Nel fare questo, Dugin si scaglia anzitutto proprio contro l’ideologia liberale, nella quale egli identifica la causa scatenante di quell’iperliberismo che caratterizza la Post Modernità. Quella stessa ideologia liberale viene, a sua volta, proprio superata dalla Post Modernità e dall’iperliberismo di cui sopra, proprio in nome della superfetazione di quel principio individualistico di cui Dugin denuncia a chiare note la distorsiva incapacità. Difatti i cosiddetti “diritti dell’individuo” altro non sono che la “false flag” sotto la quale si nasconde la volontà di distruggere qualsiasi legame comunitario e qualsiasi istanza superiore, in grado, questo sì, di conferire pienezza e dignità all’individuo. Il Liberalismo, pertanto, a detta di Dugin finisce con il superare sé stesso, in quanto limitante barriera ideologica, per lasciar pieno spazio ad uno sfrenato individualismo e per farsi così, esso stesso, “stato di fatto” che sovrintende l’intera realtà sociopolitica, perdendo così quel carattere di ideologica parzialità, che ne aveva sinora fatto, una tra le tante ideologie del panorama politico occidentale.
La Post Modernità, facendo del Liberalismo (o post liberalismo che dir si voglia…) il proprio nume tutelare, procede in direzione di un’azione omologatrice a livello globale, intesa ad affermare un unico parametro socio economico rappresentato da una spinta alla finanziarizzazione dell’economia mondiale, accompagnata dalla conseguente “liquidificazione” e relativizzazione di tutte le istanze ed i punti fermi spirituali, imperniata proprio su quello sfrenato individualismo a cui abbiamo poc’anzi accennato. L’idea di un tempo finalistico ed unilineare, volto alla finalistica affermazione di un unico modello di sviluppo (tempo “monotono”, citazione dal testo, sic!) è, a detta di Dugin, una caratteristica principe della Modernità che accomuna in un unicum, le tre grandi narrazioni ideologiche di quest’ultima, ovverosia, Liberalismo, Marxismo e Fascismo.
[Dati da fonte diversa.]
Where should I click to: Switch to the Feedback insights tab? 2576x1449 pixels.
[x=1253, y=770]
Pertanto, anche verso le ultime due narrazioni ideologiche, in quanto prodotto della Modernità, il Nostro nutre la medesima diffidenza che nutre nei riguardi del Liberalismo.
Al fine di affrontare e vincere l’alienante presa dei tentacoli della Post Modernità è, quindi, necessario pervenire alla creazione di un nuovo parametro ideologico, rappresentato da quella Quarta Teoria (o Quarta Via, sic!) Politica, in grado di porsi definitivamente “oltre” le tre grandi categorie sociopolitiche, che sovrintendevano le narrazioni ideologiche novecentesche, ovverosia: l’individualismo di matrice liberale, il classismo di matrice marxista, il nazionalismo ed il razzismo di matrice fascista (o nazista che dir si voglia…). A fare da motivo-guida spirituale per la nuova ideologia, sarà quel “Da-Sein/Esser-ci” di heideggeriana memoria, qui inteso come consustanzialità e compresenza tra l’uomo e l’Essere, inteso come sostanza significante dell’intera realtà.
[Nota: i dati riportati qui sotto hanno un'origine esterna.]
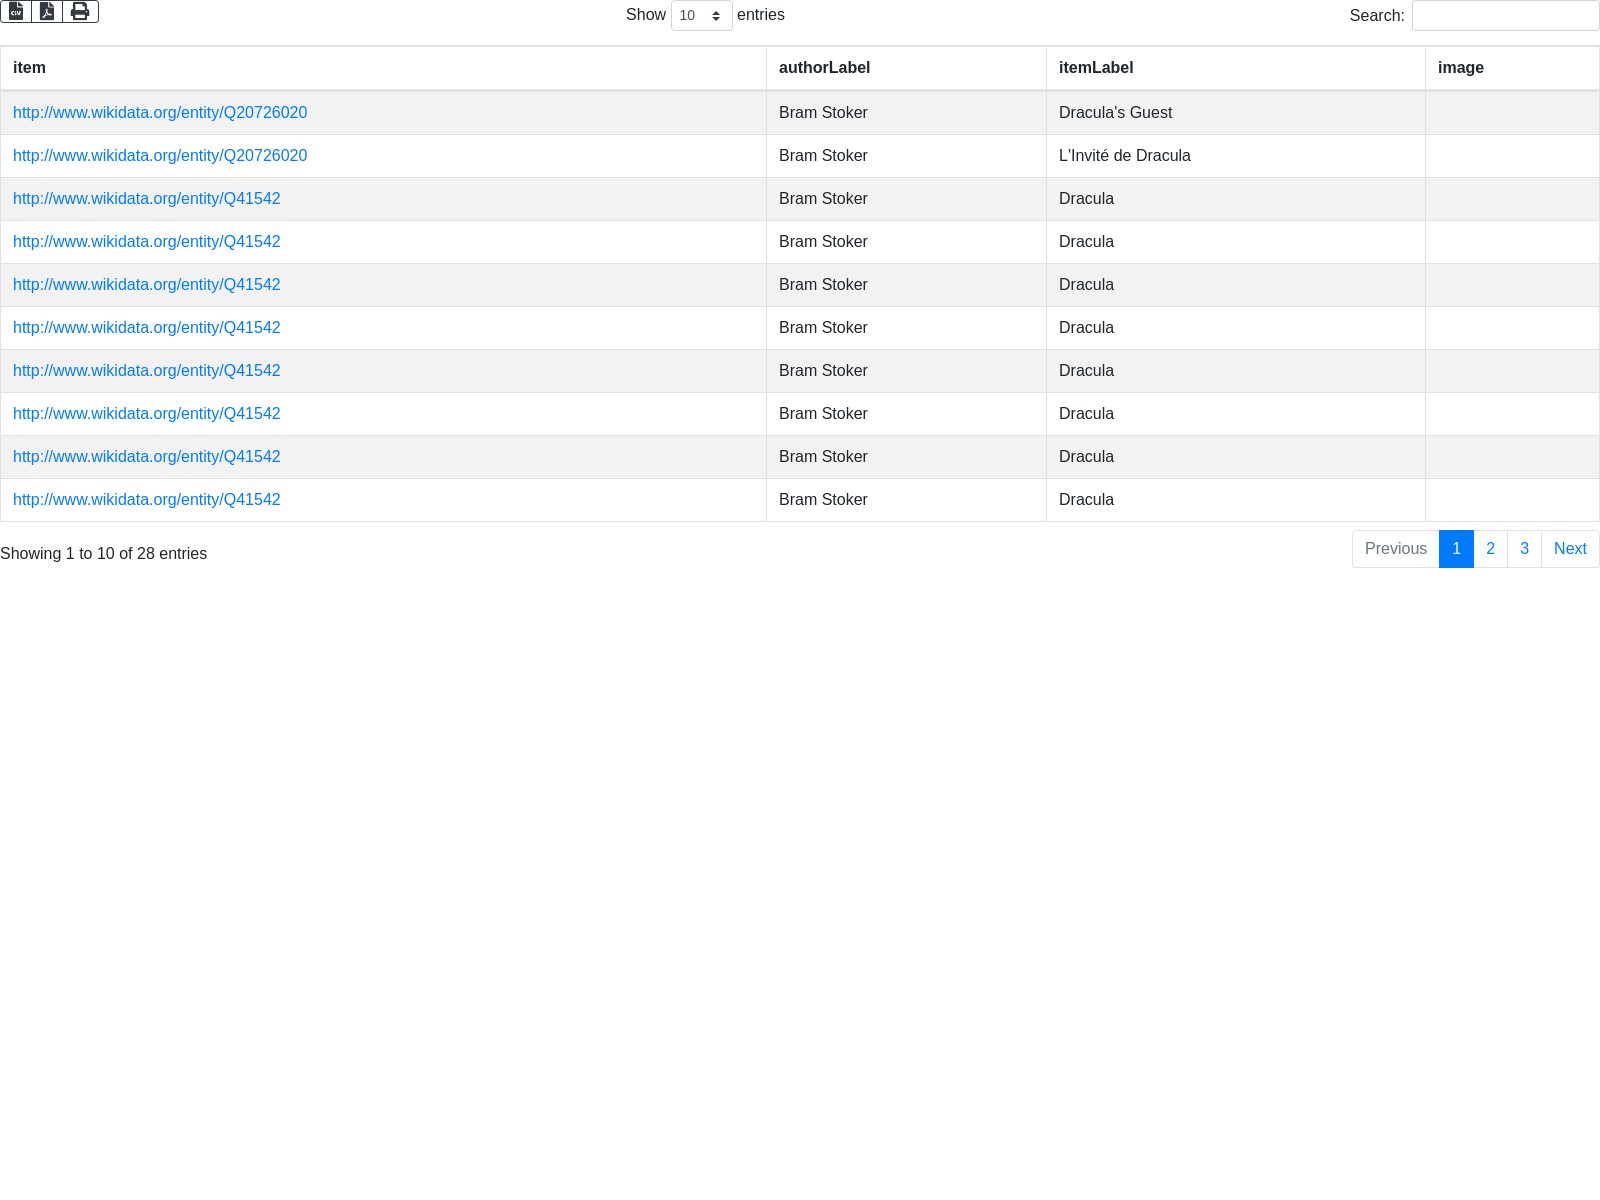Open the Show entries count dropdown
Nell’affermare l’idea di una modalità di pensiero tesa alla “verticalità”, intesa quale anelito verso l’Assoluto, Dugin sembra in qualche modo, voler ripercorrere in senso inverso, la strada indicata dal filosofo esistenzialista ed allievo di Heidegger, Karl Jaspers. Questi, nella sua descrizione del fenomeno dell’ “Età Assiale dell’umanità”, sembra volersi far fautore di un modello umano prevalentemente incentrato su uno iato di individualistica introiezione, rispetto ad un altro basato invece su una quasi totale coincidenza tra pensiero individuale ed una superiore dimensione ontologica, di matrice “parmenidea” ( a dirla con Heidegger, sic!) e la cui conseguenza sarebbe rappresentata da un perfetto afflato tra dimensione individuale e dimensione comunitaria.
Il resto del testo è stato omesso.